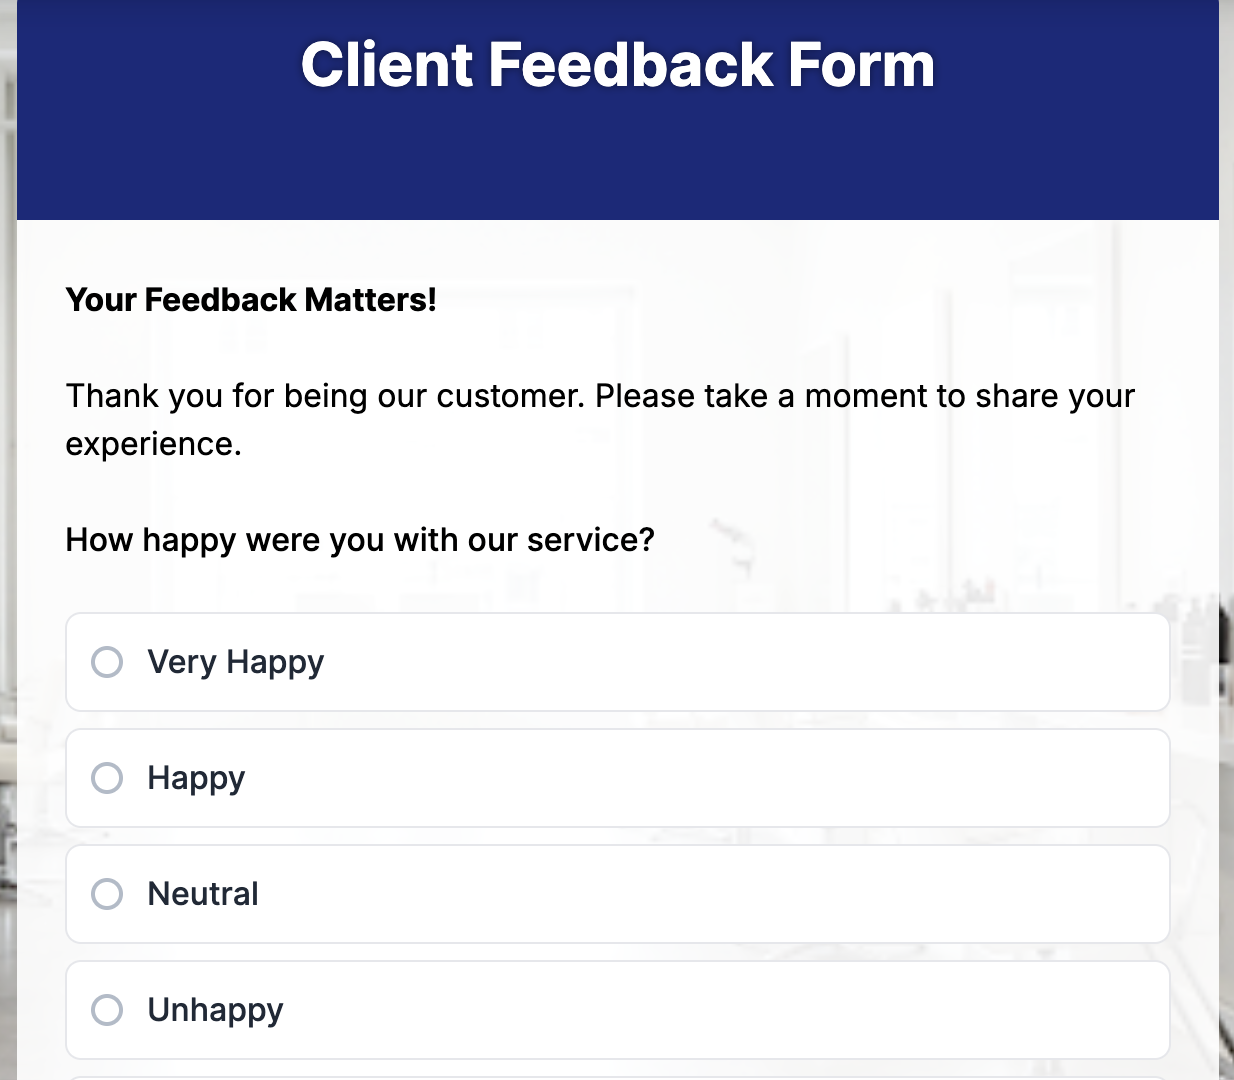Choose Very Happy as your satisfaction rating
The width and height of the screenshot is (1234, 1080).
(400, 662)
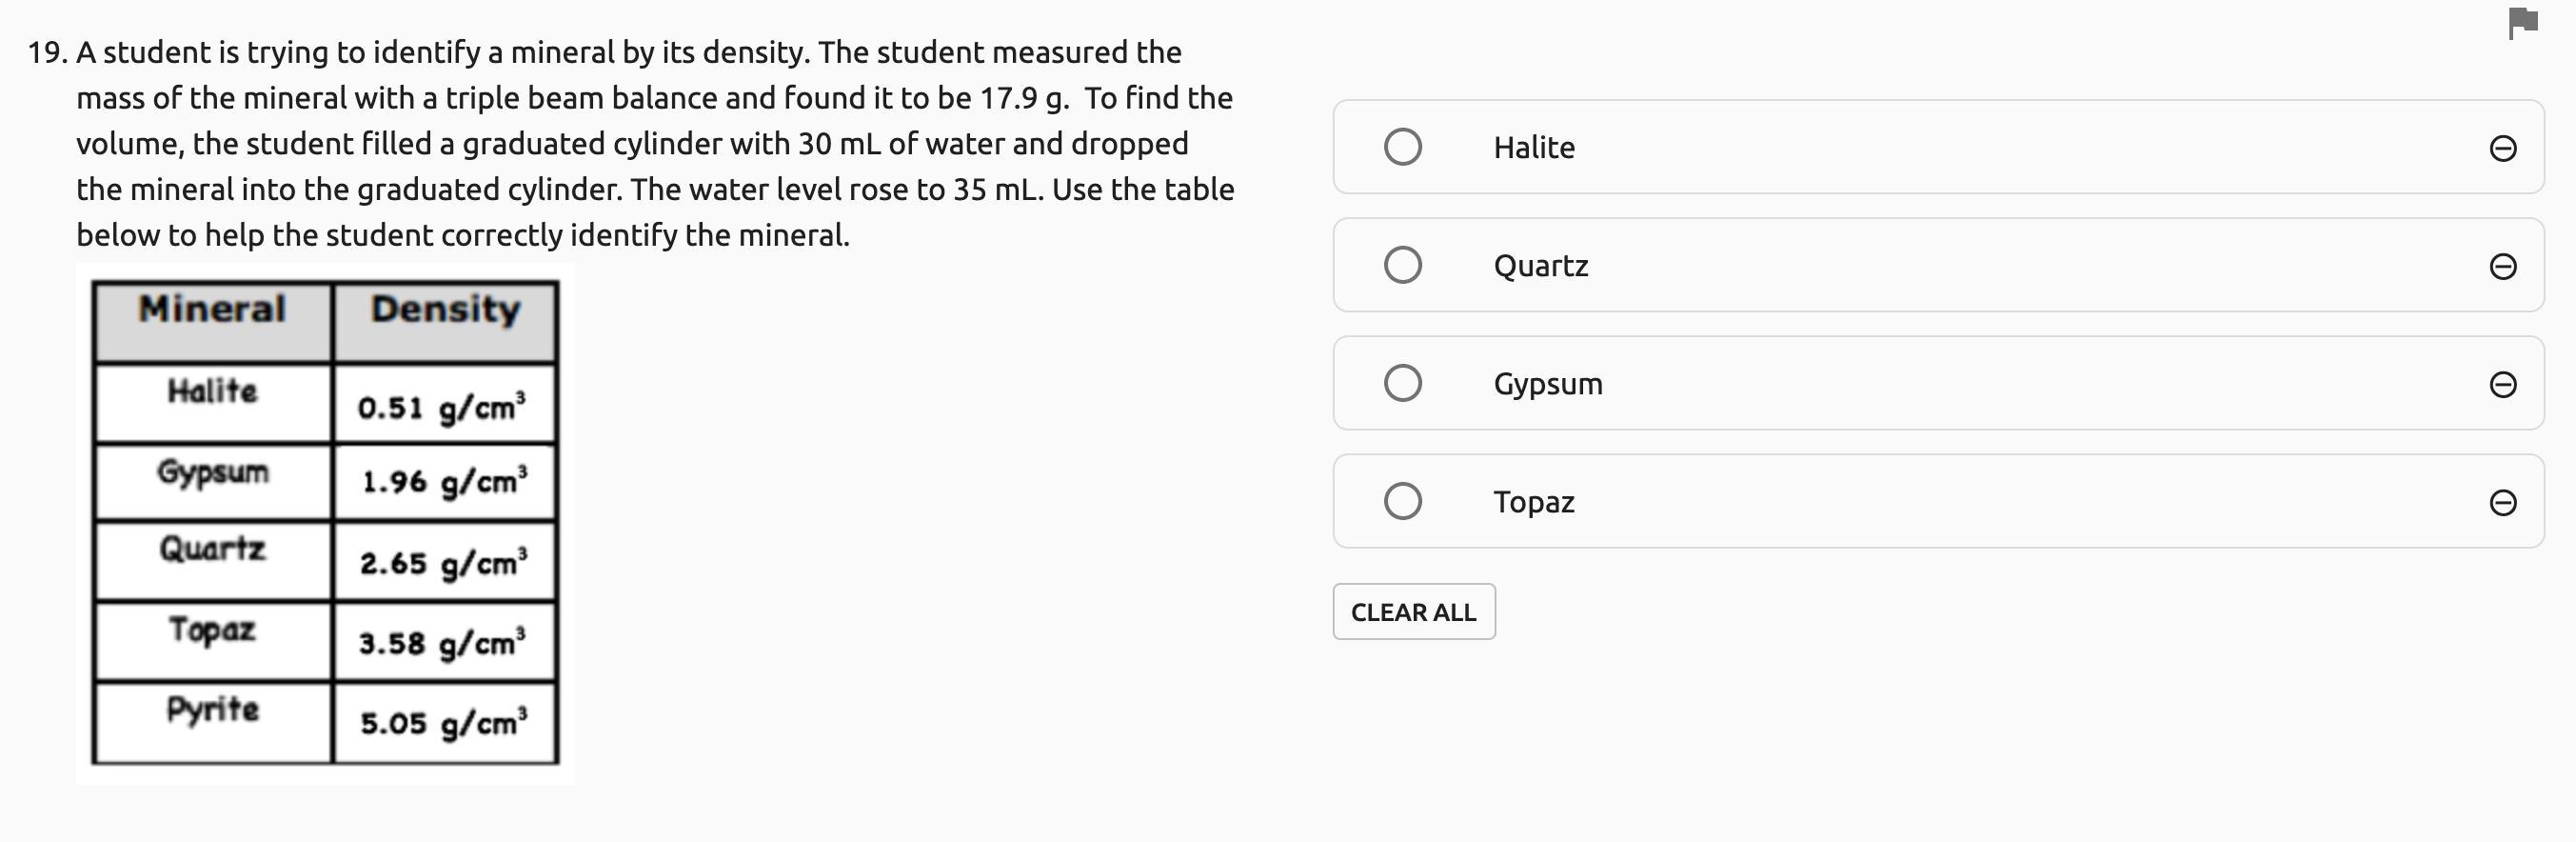Click the question number 19 label
This screenshot has height=842, width=2576.
46,53
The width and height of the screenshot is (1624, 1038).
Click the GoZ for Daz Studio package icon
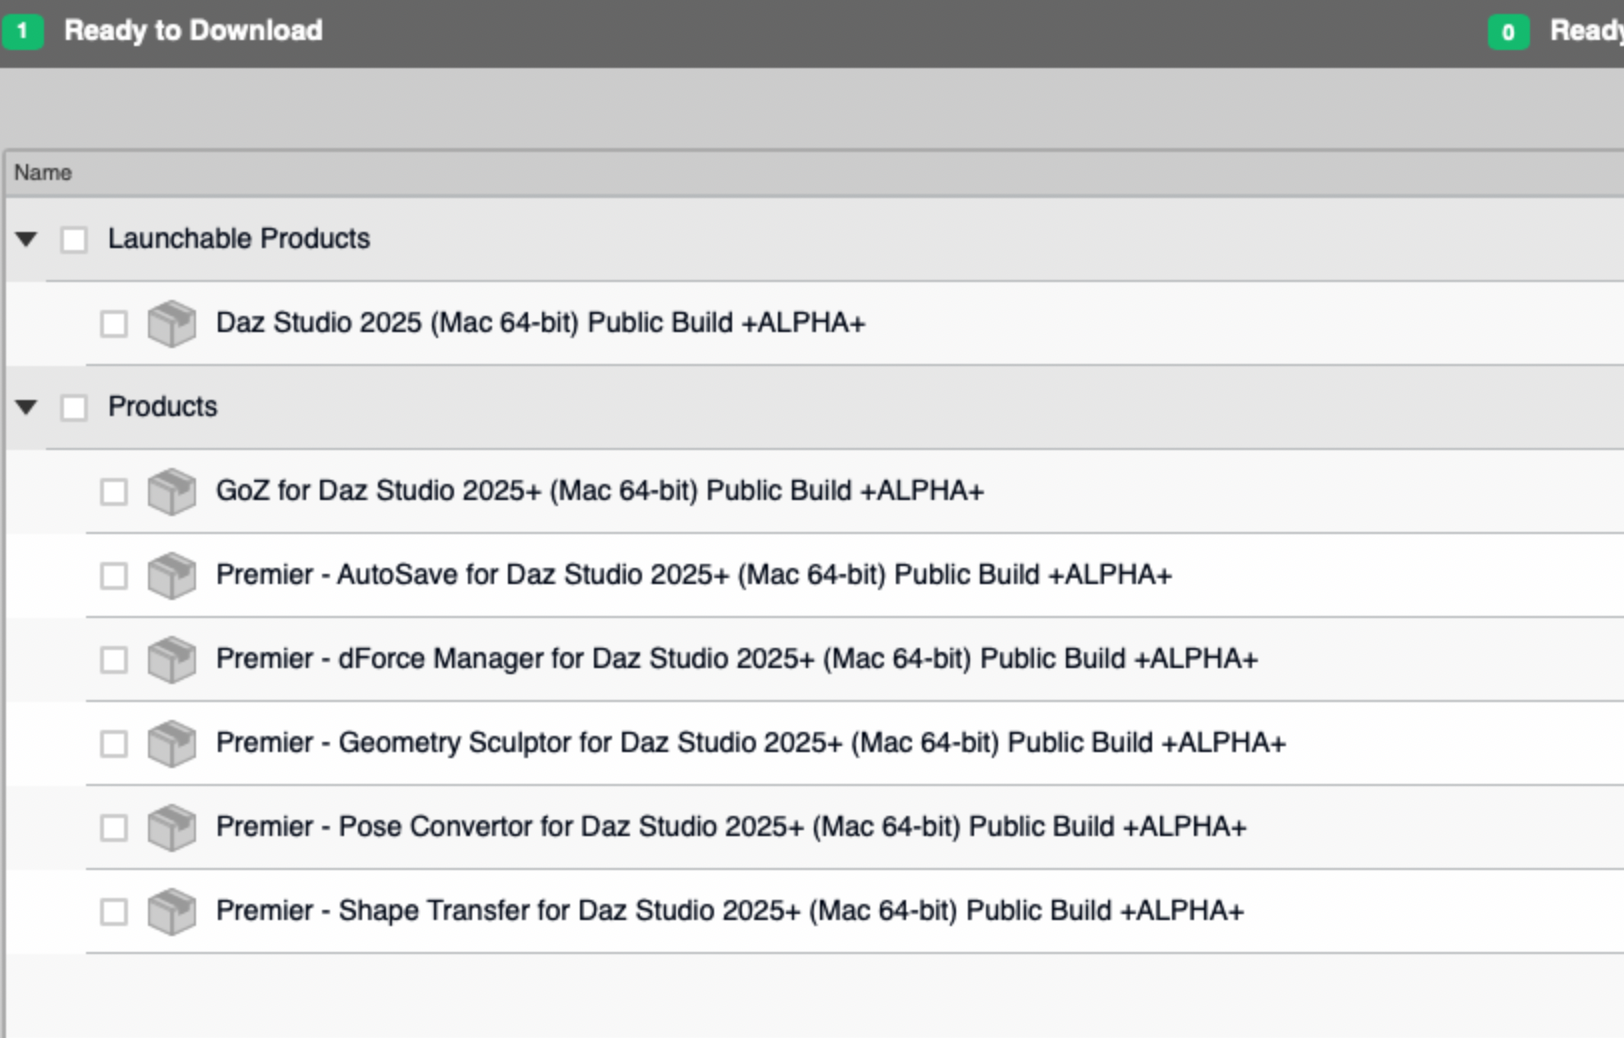coord(171,492)
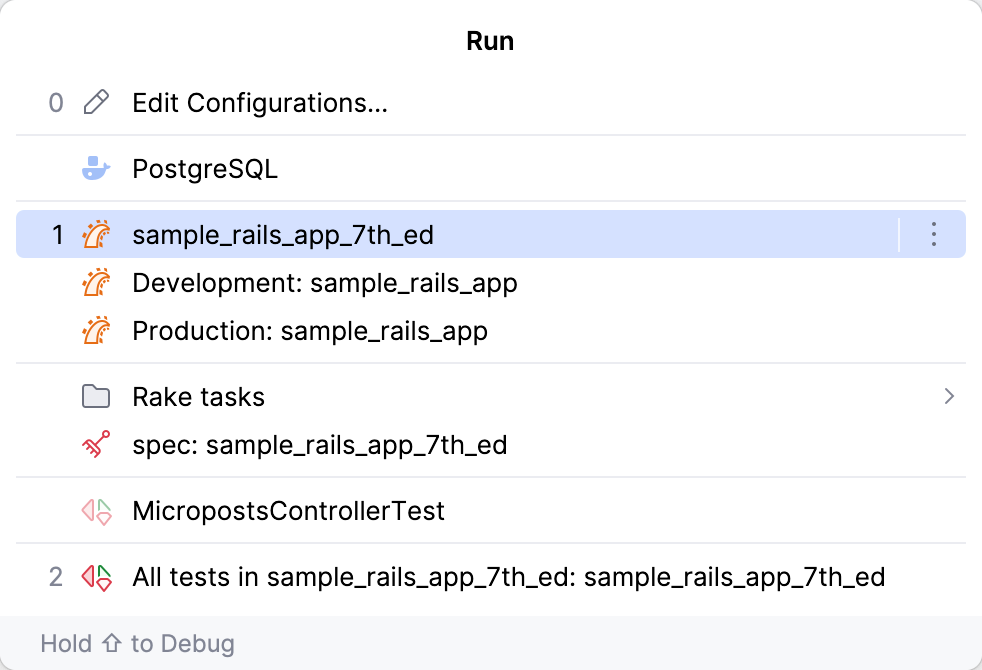Run Development: sample_rails_app configuration
The height and width of the screenshot is (670, 982).
pyautogui.click(x=324, y=283)
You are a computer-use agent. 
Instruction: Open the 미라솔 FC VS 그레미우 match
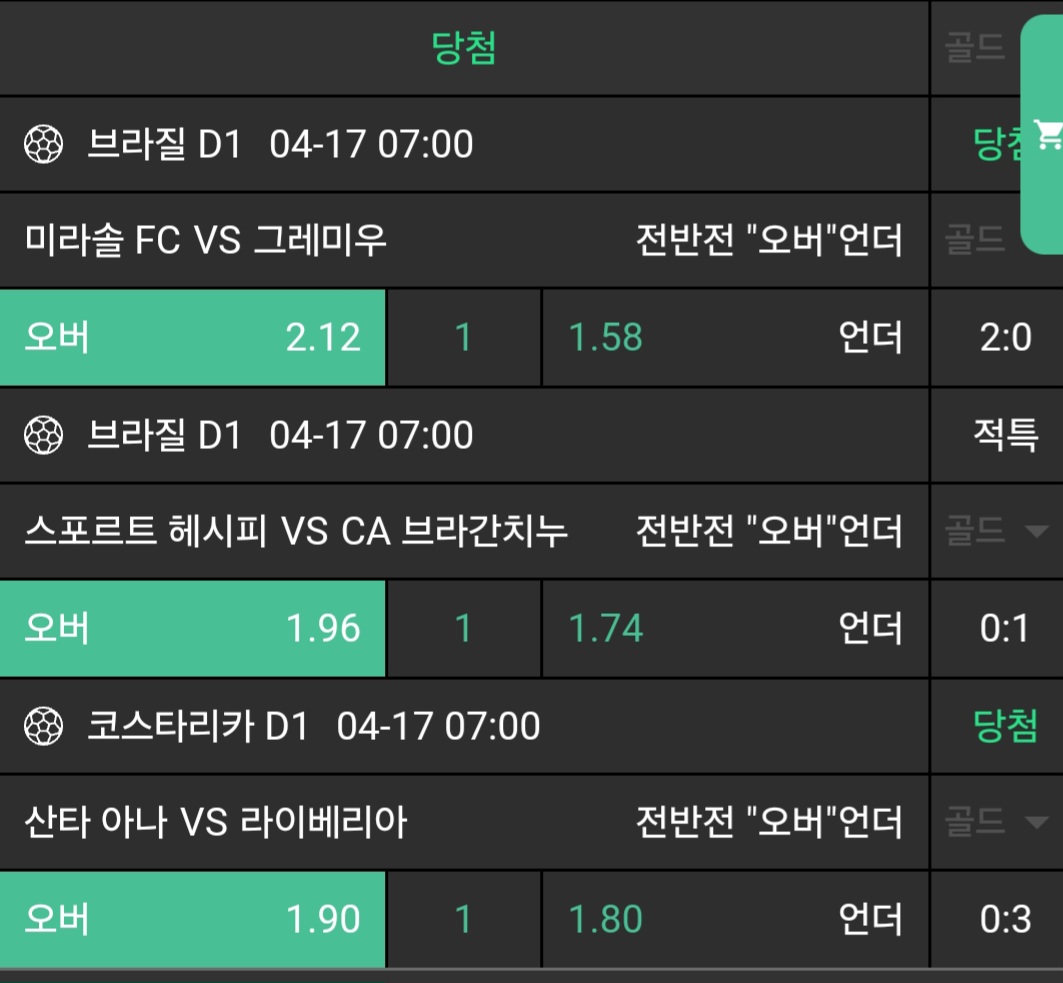pos(206,240)
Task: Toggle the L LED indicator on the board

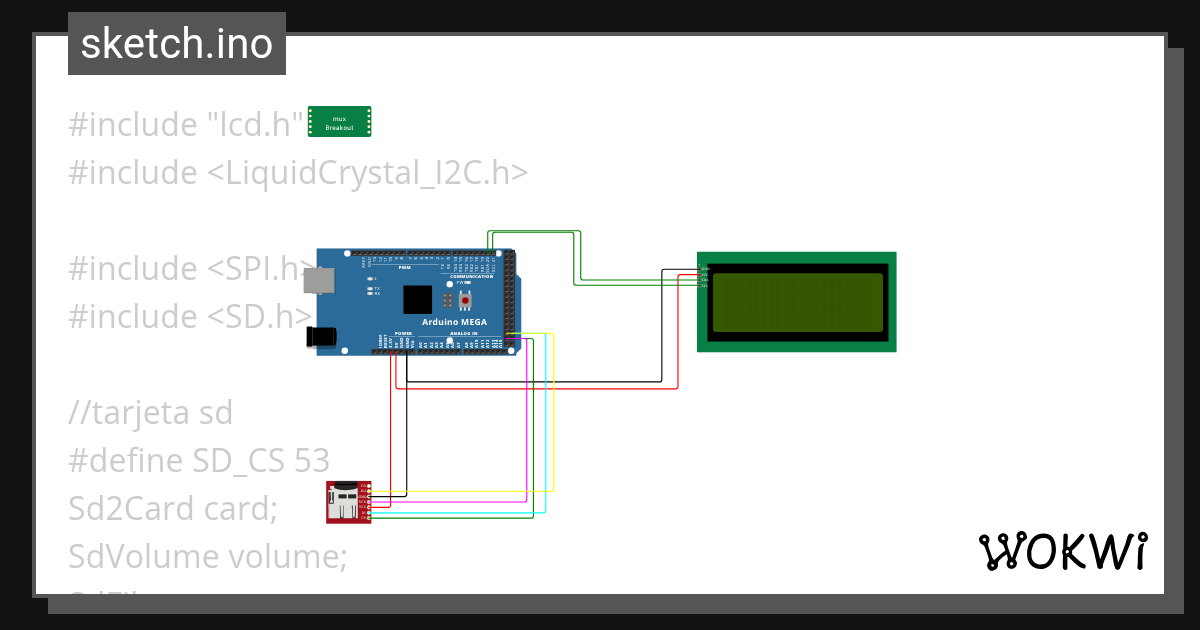Action: tap(371, 278)
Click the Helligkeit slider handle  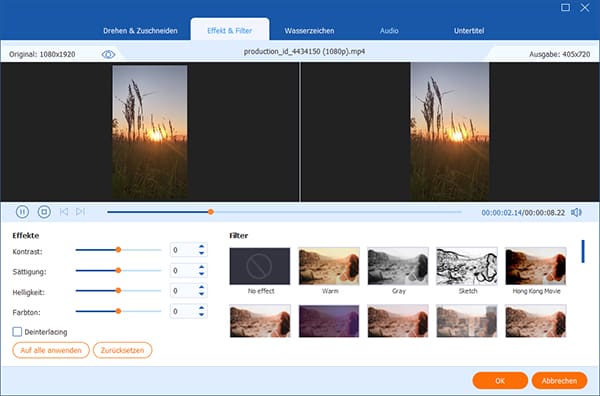coord(118,291)
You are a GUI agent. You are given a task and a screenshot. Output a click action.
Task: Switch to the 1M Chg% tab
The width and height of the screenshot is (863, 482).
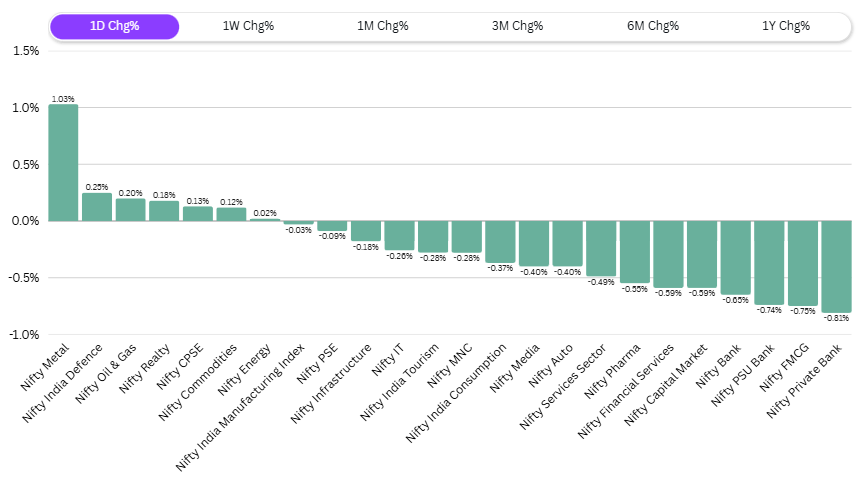click(x=383, y=26)
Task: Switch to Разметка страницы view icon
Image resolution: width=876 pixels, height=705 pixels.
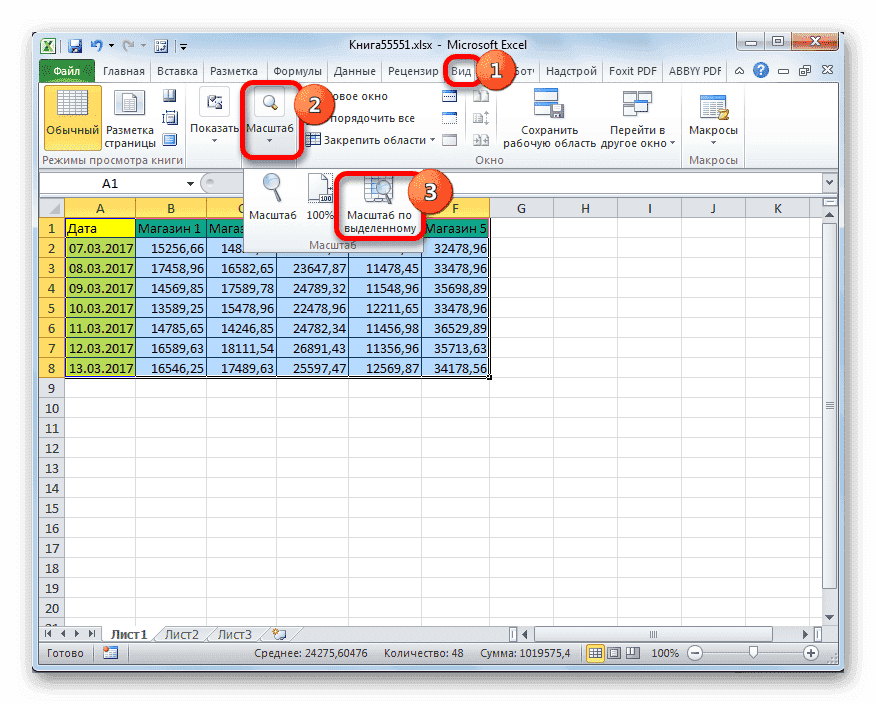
* * *
Quote exactly the lines from the line that contains "Task: Switch to Разметка страницы view icon" through the last line of the listing, please, leaving out all pictures.

| Solution for this exercise |
Task: Switch to Разметка страницы view icon
Image resolution: width=876 pixels, height=705 pixels.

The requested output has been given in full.